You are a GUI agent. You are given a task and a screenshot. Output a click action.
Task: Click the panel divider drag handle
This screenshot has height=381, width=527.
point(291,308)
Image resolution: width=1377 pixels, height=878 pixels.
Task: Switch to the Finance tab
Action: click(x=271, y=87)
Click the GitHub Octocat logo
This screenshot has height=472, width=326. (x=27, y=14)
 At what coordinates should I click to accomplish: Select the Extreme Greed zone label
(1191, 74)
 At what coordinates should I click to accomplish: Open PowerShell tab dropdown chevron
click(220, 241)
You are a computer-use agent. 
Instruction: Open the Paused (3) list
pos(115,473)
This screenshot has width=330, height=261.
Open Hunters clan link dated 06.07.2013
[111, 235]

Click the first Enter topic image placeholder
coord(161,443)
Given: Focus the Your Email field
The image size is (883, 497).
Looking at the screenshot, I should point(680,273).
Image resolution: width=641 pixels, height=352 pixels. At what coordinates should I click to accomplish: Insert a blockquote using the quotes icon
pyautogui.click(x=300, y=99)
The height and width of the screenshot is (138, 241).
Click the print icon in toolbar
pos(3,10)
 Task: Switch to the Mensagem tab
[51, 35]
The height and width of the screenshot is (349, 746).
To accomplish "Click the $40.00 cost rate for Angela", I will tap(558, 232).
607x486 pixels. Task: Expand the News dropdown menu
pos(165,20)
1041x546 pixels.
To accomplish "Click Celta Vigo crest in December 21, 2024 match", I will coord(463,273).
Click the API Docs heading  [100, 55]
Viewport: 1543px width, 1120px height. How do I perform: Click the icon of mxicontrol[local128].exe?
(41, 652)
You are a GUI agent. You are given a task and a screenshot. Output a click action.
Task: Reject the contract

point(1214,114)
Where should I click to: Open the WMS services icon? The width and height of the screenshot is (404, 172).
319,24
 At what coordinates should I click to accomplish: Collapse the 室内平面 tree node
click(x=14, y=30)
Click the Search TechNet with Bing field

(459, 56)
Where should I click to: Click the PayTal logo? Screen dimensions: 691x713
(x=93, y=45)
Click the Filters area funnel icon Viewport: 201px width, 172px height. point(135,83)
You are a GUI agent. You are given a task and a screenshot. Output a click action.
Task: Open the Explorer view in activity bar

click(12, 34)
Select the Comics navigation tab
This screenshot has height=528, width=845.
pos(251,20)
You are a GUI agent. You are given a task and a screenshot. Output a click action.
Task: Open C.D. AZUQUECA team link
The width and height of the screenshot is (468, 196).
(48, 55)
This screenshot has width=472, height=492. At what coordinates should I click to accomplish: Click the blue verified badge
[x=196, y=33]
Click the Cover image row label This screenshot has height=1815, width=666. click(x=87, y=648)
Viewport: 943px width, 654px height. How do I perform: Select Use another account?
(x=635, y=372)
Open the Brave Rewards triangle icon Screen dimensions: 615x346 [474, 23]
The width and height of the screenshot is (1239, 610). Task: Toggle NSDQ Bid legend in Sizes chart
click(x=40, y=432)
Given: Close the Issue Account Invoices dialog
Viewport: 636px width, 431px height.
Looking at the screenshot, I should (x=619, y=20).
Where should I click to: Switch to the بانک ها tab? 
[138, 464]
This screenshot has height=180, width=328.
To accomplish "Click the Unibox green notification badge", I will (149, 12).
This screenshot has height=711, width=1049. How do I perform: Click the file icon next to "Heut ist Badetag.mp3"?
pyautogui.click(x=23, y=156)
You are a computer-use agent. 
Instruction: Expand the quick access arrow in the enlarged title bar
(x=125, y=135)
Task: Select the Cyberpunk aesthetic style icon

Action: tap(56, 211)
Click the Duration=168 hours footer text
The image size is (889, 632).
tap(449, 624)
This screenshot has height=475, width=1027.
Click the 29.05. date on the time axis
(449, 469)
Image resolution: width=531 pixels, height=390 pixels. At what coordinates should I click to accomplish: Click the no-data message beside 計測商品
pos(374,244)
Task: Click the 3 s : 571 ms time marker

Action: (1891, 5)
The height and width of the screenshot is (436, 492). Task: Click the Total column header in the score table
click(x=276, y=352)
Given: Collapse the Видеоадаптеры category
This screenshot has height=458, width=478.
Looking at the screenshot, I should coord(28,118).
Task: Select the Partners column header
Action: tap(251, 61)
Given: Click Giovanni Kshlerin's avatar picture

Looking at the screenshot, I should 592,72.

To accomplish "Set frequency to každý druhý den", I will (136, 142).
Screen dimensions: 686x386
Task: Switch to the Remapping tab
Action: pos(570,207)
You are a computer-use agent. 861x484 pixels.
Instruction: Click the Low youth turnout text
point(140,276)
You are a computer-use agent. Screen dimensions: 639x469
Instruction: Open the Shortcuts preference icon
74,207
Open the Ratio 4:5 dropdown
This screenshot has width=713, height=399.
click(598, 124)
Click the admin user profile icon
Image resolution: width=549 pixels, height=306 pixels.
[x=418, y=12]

## Exercise:
The records above are to be repeated exactly, in their entirety.

## Response for this exercise:
You are a GUI agent. You are given a task and a screenshot. Output a click action.
Task: Click the panel divider drag handle
This screenshot has height=381, width=527.
point(291,308)
Image resolution: width=1377 pixels, height=878 pixels.
Task: Switch to the Finance tab
Action: click(x=271, y=87)
Click the GitHub Octocat logo
This screenshot has height=472, width=326. (x=27, y=14)
 At what coordinates should I click to accomplish: Select the Extreme Greed zone label
(1191, 74)
 At what coordinates should I click to accomplish: Open PowerShell tab dropdown chevron
click(220, 241)
You are a computer-use agent. 
Instruction: Open the Paused (3) list
pos(115,473)
This screenshot has width=330, height=261.
Open Hunters clan link dated 06.07.2013
[111, 235]

Click the first Enter topic image placeholder
coord(161,443)
Given: Focus the Your Email field
The image size is (883, 497).
Looking at the screenshot, I should point(680,273).
Image resolution: width=641 pixels, height=352 pixels. At what coordinates should I click to accomplish: Insert a blockquote using the quotes icon
pyautogui.click(x=300, y=99)
The height and width of the screenshot is (138, 241).
Click the print icon in toolbar
pos(3,10)
 Task: Switch to the Mensagem tab
[51, 35]
The height and width of the screenshot is (349, 746).
To accomplish "Click the $40.00 cost rate for Angela", I will tap(558, 232).
607x486 pixels. Task: Expand the News dropdown menu
pos(165,20)
1041x546 pixels.
To accomplish "Click Celta Vigo crest in December 21, 2024 match", I will coord(463,273).
Click the API Docs heading  [100, 55]
Viewport: 1543px width, 1120px height. How do I perform: Click the icon of mxicontrol[local128].exe?
(41, 652)
You are a GUI agent. You are given a task and a screenshot. Output a click action.
Task: Reject the contract

point(1214,114)
Where should I click to: Open the WMS services icon? The width and height of the screenshot is (404, 172).
319,24
 At what coordinates should I click to accomplish: Collapse the 室内平面 tree node
click(x=14, y=30)
Click the Search TechNet with Bing field

(459, 56)
Where should I click to: Click the PayTal logo? Screen dimensions: 691x713
(x=93, y=45)
Click the Filters area funnel icon Viewport: 201px width, 172px height. point(135,83)
You are a GUI agent. You are given a task and a screenshot. Output a click action.
Task: Open the Explorer view in activity bar

click(12, 34)
Select the Comics navigation tab
This screenshot has height=528, width=845.
pos(251,20)
You are a GUI agent. You are given a task and a screenshot. Output a click action.
Task: Open C.D. AZUQUECA team link
The width and height of the screenshot is (468, 196).
(48, 55)
This screenshot has width=472, height=492. At what coordinates should I click to accomplish: Click the blue verified badge
[x=196, y=33]
Click the Cover image row label This screenshot has height=1815, width=666. click(x=87, y=648)
Viewport: 943px width, 654px height. How do I perform: Select Use another account?
(x=635, y=372)
Open the Brave Rewards triangle icon Screen dimensions: 615x346 [474, 23]
The width and height of the screenshot is (1239, 610). Task: Toggle NSDQ Bid legend in Sizes chart
click(x=40, y=432)
Given: Close the Issue Account Invoices dialog
Viewport: 636px width, 431px height.
Looking at the screenshot, I should (x=619, y=20).
Where should I click to: Switch to the بانک ها tab? 
[138, 464]
This screenshot has height=180, width=328.
To accomplish "Click the Unibox green notification badge", I will (149, 12).
This screenshot has height=711, width=1049. How do I perform: Click the file icon next to "Heut ist Badetag.mp3"?
pyautogui.click(x=23, y=156)
You are a computer-use agent. 
Instruction: Expand the quick access arrow in the enlarged title bar
(x=125, y=135)
Task: Select the Cyberpunk aesthetic style icon

Action: tap(56, 211)
Click the Duration=168 hours footer text
The image size is (889, 632).
tap(449, 624)
This screenshot has height=475, width=1027.
Click the 29.05. date on the time axis
(449, 469)
Image resolution: width=531 pixels, height=390 pixels. At what coordinates should I click to accomplish: Click the no-data message beside 計測商品
pos(374,244)
Task: Click the 3 s : 571 ms time marker

Action: (1891, 5)
The height and width of the screenshot is (436, 492). Task: Click the Total column header in the score table
click(x=276, y=352)
Given: Collapse the Видеоадаптеры category
This screenshot has height=458, width=478.
Looking at the screenshot, I should coord(28,118).
Task: Select the Partners column header
Action: tap(251, 61)
Given: Click Giovanni Kshlerin's avatar picture

Looking at the screenshot, I should 592,72.

To accomplish "Set frequency to každý druhý den", I will (136, 142).
Screen dimensions: 686x386
Task: Switch to the Remapping tab
Action: pos(570,207)
You are a computer-use agent. 861x484 pixels.
Instruction: Click the Low youth turnout text
point(140,276)
You are a computer-use agent. Screen dimensions: 639x469
Instruction: Open the Shortcuts preference icon
74,207
Open the Ratio 4:5 dropdown
This screenshot has width=713, height=399.
click(598, 124)
Click the admin user profile icon
Image resolution: width=549 pixels, height=306 pixels.
[x=418, y=12]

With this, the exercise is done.